Despite that, there are lots of reasons to love and even buy Powers of a Girl. You may find yourself buying it for constant access to those gorgeous illustrations by Alice Zhang. The full-page pictures of heroes are wonderful, and the thumbnails show off more of the characters’ personalities. Its yearbook-like layout encourages readers to explore the text and illustrations together, making reading a visual experience.
Having an encyclopedia of the female movers and shakers in Marvel will come in handy. Hardcore fans can use it as a reference for new heroes they see in the MCU movies or shows, of which there will be many. They can also look back at previous storylines without having to read the entire arc again. Newcomers, on the other hand, will be able to find interesting female characters they want to pursue. It gives enough detail to understand the character without spoiling too much. Of course, there will be spoilers for older storylines, but sometimes those twists pull in a reader more than the story alone.
If you want to encourage women in STEM, women in comics, or women in any kind of geekery, I encourage you to buy this book. Empowering ourselves, our friends, our kids, and other women is so important. The morals as they are written may be off-putting, but they are true. Powers of a Girl chronicles fallen women who pushed past their insecurities and sins to do wonderful things. This is what we should want for ourselves and/or the women we know. We must find our inner strength as Women of God and become the heroes He created us to be.

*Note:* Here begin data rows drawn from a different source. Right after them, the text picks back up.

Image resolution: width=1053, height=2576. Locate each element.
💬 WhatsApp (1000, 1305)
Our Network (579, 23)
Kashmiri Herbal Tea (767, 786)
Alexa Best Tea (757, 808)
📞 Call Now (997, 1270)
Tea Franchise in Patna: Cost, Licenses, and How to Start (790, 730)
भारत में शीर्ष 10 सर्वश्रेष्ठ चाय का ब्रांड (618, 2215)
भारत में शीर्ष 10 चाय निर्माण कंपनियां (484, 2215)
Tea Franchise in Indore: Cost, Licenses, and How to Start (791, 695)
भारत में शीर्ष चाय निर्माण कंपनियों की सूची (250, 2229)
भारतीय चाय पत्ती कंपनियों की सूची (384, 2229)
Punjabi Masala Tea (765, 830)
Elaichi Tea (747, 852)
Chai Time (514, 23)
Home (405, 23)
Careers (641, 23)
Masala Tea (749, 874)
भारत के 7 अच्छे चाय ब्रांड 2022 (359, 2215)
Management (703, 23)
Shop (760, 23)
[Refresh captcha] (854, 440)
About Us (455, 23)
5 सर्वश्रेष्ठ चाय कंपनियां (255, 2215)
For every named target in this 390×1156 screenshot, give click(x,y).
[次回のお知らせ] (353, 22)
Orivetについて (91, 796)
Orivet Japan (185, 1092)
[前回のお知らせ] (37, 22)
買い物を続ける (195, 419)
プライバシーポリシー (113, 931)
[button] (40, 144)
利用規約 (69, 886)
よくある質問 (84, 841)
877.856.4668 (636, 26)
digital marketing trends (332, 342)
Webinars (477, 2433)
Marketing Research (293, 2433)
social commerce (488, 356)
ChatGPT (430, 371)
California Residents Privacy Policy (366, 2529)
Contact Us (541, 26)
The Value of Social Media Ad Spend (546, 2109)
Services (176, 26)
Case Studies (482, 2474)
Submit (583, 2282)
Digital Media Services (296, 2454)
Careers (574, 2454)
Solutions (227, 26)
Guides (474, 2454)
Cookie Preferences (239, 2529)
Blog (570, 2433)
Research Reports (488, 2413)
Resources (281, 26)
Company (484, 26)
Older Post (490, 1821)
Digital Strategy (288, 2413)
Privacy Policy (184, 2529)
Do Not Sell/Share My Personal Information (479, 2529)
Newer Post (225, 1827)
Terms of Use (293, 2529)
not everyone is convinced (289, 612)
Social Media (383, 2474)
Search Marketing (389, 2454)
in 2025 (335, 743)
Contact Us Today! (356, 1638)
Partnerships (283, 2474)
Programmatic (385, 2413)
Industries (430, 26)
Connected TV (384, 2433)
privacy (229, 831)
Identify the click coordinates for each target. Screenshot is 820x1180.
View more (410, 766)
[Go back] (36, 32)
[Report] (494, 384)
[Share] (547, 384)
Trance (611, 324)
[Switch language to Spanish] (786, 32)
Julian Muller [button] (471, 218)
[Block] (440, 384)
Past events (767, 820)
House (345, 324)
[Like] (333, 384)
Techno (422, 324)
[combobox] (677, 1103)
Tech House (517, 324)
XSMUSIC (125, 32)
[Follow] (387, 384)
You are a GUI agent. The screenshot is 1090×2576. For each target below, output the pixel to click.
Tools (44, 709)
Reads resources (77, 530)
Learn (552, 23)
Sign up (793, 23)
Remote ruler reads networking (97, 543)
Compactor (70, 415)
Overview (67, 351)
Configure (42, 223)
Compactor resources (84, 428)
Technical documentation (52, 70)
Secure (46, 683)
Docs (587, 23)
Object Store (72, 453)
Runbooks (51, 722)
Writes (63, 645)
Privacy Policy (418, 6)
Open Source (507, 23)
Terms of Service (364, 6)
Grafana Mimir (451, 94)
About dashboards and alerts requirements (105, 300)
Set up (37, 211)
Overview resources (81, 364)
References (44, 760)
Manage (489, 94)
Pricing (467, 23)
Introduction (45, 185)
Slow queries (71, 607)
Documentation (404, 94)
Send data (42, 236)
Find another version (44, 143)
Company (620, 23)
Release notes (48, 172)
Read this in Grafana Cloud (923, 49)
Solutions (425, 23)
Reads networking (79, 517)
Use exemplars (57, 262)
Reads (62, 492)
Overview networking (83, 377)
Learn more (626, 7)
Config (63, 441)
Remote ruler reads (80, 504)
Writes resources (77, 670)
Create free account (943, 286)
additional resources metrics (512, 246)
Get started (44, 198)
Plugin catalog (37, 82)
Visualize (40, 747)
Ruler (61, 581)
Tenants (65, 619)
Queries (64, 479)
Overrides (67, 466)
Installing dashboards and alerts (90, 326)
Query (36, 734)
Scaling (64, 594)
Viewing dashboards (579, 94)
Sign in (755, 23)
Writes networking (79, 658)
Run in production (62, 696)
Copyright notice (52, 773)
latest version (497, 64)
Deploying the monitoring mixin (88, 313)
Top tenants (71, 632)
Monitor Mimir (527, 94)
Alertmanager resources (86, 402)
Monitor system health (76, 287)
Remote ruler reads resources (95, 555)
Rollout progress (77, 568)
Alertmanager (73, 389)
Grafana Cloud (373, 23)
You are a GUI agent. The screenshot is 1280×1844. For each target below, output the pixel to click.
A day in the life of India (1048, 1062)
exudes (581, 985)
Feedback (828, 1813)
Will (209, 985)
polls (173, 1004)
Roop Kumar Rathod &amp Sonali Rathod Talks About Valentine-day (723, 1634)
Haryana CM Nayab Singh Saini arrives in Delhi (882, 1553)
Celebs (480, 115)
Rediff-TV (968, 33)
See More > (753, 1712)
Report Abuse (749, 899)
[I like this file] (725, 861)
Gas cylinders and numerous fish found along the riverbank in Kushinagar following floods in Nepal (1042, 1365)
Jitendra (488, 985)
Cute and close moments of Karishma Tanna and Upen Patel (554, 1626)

+ Gorgeous art by Alice Zhang
+ Easy to understand summaries of lengthy comic canon
+ Women empowerment
- Obvious moral to the story
- Writing feels juvenile
The Bottom Line
Besides encouraging superhero diversity, Powers of a Girl simplifies every character's entire story up to the point of publication. This includes original characters and newbies alike. It is a worthwhile book for any Marvel fan to have as part of their collection.